ACTIVITY ▸
For the data below, please report each line where the word "licentie" is found.

EXCERPTED RECORDS ▸
= Beginning of Section =
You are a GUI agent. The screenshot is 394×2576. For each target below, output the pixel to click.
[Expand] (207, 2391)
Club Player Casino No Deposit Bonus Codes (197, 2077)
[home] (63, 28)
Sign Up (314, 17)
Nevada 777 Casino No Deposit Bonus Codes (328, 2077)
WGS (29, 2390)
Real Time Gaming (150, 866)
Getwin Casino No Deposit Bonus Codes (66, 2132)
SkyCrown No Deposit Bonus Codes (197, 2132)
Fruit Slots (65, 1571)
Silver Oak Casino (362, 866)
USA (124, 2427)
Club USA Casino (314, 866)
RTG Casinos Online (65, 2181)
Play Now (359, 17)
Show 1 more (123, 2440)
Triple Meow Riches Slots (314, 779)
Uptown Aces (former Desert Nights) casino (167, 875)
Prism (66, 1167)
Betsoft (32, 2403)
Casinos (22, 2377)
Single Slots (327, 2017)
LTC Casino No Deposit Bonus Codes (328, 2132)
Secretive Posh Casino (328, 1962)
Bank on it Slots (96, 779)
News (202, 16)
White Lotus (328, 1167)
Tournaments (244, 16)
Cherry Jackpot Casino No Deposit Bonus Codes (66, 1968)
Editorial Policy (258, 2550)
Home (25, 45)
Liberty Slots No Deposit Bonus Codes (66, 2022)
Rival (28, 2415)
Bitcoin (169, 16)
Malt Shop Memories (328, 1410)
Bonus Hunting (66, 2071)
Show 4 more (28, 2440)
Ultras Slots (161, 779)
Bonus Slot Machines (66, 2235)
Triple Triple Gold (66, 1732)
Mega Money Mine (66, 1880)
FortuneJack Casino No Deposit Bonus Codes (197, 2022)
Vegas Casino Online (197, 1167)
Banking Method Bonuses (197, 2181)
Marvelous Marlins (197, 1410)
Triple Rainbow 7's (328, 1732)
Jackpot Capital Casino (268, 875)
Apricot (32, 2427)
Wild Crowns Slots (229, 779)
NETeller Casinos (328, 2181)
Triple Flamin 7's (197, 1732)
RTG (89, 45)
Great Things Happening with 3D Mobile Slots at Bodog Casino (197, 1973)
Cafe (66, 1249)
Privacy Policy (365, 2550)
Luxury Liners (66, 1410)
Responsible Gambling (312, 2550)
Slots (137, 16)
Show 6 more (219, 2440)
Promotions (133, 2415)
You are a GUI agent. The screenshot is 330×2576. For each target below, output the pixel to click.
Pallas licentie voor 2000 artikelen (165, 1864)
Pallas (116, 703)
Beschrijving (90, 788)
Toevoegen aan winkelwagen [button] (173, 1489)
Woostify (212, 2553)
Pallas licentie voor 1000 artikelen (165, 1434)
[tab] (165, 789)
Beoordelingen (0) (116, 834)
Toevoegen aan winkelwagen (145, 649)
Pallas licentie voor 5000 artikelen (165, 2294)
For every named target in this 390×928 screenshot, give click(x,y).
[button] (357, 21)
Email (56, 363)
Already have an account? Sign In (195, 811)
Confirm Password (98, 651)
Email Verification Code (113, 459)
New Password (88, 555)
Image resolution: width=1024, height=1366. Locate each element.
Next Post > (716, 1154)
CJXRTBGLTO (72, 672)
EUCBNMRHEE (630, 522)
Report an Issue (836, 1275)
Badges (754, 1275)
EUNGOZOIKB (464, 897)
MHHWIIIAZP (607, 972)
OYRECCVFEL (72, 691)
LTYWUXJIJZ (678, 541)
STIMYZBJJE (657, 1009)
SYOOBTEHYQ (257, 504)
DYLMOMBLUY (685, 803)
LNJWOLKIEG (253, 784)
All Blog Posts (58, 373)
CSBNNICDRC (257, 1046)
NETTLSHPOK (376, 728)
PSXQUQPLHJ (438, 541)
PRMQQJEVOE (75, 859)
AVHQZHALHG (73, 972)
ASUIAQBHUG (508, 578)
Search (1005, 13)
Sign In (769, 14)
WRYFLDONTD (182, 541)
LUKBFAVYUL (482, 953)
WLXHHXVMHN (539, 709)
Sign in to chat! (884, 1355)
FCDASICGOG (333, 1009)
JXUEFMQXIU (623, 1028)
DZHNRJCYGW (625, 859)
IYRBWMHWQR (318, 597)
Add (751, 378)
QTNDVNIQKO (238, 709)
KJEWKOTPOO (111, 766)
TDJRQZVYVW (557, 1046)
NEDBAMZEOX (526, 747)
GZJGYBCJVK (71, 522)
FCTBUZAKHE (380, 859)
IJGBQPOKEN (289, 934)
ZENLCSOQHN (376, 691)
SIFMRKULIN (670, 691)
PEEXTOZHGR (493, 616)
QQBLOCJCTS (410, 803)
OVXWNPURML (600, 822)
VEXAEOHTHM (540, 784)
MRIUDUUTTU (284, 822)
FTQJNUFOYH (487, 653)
= End of Section =
RESULT OF THIS EXERCISE ▸
Pallas licentie voor 2000 artikelen (165, 1864)
Pallas licentie voor 1000 artikelen (165, 1434)
Pallas licentie voor 5000 artikelen (165, 2294)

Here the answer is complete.